"Arviragus," answered one of his companions, nay, it was the saint's own nephew, called Helaius.

"Permitting us to set up there a Christian altar, and to proclaim the names and the praises of Jesus and Mary." "May the kindness be returned a hundred-fold into his own bosom," ejaculated Theotimus.

"Amen," answered St. Joseph fervently. And Joseph his son, and Simeon and Avitus, and the rest, responded.

Then all knelt there on the brow of the hill; all but Hoel, their poor pagan guide to the spot. And with Christian psalms, and the Gloria Patri, and invocations to the court of heaven to assist them in their praises, they poured out thanksgivings to him who had permitted their long wanderings to cease, and their missionary life in this heathen land to begin.

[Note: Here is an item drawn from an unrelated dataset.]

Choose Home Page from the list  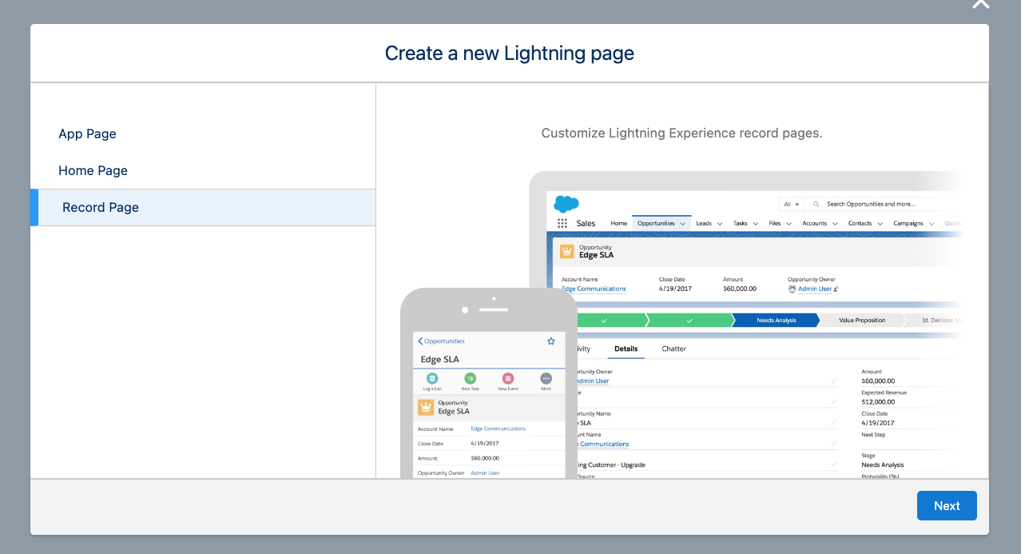[93, 170]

Hoel stood near, leaning on his shepherd's crook. He guessed in general what it was about; but he understood neither Hebrew nor Greek.

He is a true Briton of that date, is Hoel; and he might literally be called "true blue," for he is painted all over in blue patterns with the juice of the woad, like his northern cousins, the Picts. His scanty garments are dyed the same hue with the same plant, which yields its juice plentifully in this part of Britain.

He looks at the saint, and thinks he is inquiring the name of that principal island in the group to which his staff points.

"Iniswytryn," cries Hoel, in explanation. "You're Latin scholars, gentlemen; so I suppose you know what that means—Glassy Island." [Footnote 150]

[Footnote 150: Insula Vitrea, the Roman and therefore the British name (by a slight corruption) of what was afterward called Glastonbury. Glas is the Celtic word for grayish blue, [Greek text] and enters into numerous local names in Ireland, Wales, and the Highlands. Its affinity with our word glass is probably more than a coincidence of sound, the ancient glass being mostly of the same neutral tint. Others derive the name of the place from the woad-plant, glaisn, which grows abundantly in this watered district.]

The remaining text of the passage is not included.